If you’re a similar age to me (let’s just say I remember the Mister Men books when Mr Small was one of the new ones) and also had a primary school teacher who liked sharing amusing riddles which were plays on the names of animals and birds (such as ‘Why did the Owl ’owl? Because the Woodpecker would peck ’er), then you might also remember this one.

Why did the Razorbill raise ’er bill?
To let the Sea Urchin see ’er chin.

The Razorbill, along with the Guillemot and the much more well known Puffin, is a member of the Auk family of birds – relatives of the extinct flightless Great Auk, that was hunted to extinction in the 19th century. Unlike the Great Auk, the Razorbill, as well as its surviving relatives, can fly very well. This enables them to nest on rocky ledges high up on steep sea cliffs. The nesting season, between March and late July, is the best time to see this smart black and white bird with its distinctive white-lined bill, although it will usually necessitate a visit to a coastal seabird colony, many of which are fairly remote. A small number do breed on Teesside, around Saltburn and other nearby cliffs, and they can often be seen on the sea from the end of Saltburn Pier.

“March to July is usually the best time to see this smart black and white bird, but this year seems to be different. For several days in mid-September, birdwatchers have been seeing Razorbills in unusual places and unheard of numbers…”

Outside the breeding season, Razorbills are much harder to see as they spend most of their time out to sea where they catch the small fish that form the bulk of their diet. Sharp-eyed birders, with telescopes and lots of patience, will pick them out as they fly up and down the coast just off-shore.

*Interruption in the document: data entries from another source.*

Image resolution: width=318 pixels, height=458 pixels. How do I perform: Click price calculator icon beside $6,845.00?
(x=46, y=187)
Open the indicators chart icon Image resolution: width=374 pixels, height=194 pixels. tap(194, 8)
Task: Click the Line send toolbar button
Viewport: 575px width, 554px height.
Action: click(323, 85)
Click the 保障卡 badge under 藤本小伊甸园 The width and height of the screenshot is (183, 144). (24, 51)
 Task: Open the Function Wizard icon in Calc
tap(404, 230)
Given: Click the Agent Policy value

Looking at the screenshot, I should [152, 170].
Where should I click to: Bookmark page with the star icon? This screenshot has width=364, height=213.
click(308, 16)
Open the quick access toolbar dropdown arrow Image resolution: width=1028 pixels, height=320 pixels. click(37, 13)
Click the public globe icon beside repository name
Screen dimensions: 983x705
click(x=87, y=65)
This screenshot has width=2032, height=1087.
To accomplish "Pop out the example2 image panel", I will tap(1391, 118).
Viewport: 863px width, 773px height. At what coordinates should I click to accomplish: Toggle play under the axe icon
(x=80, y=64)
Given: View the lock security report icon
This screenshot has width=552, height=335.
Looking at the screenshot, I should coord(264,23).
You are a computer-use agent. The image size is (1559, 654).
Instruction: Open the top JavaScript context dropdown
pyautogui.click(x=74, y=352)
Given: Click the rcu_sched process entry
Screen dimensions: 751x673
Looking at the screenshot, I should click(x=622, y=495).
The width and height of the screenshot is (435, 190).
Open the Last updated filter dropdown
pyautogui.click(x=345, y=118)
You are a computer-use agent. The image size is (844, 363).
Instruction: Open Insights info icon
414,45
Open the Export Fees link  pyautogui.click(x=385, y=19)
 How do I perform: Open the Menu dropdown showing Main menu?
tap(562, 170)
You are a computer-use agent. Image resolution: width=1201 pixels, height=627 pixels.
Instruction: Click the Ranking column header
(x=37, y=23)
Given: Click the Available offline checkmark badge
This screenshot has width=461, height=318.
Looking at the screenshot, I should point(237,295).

This year however, seems to be different. For several days in mid-September, birdwatchers have been seeing them in unusual places and unheard of numbers – hundreds on the sea at Seal Sands and Seaton Snook, but also smaller numbers on Greatham Creek, Middlesbrough Dock and going up the Tees as far as the Stockton Barrage. Although this is great for birdwatchers, who get to see them up close, it may not be good for the birds, which may be behaving unusually because of shortages of food in their fishing grounds, with this possibly being connected to climate change. As much as I enjoy seeing this beautiful bird up close, I really hope this isn’t the case.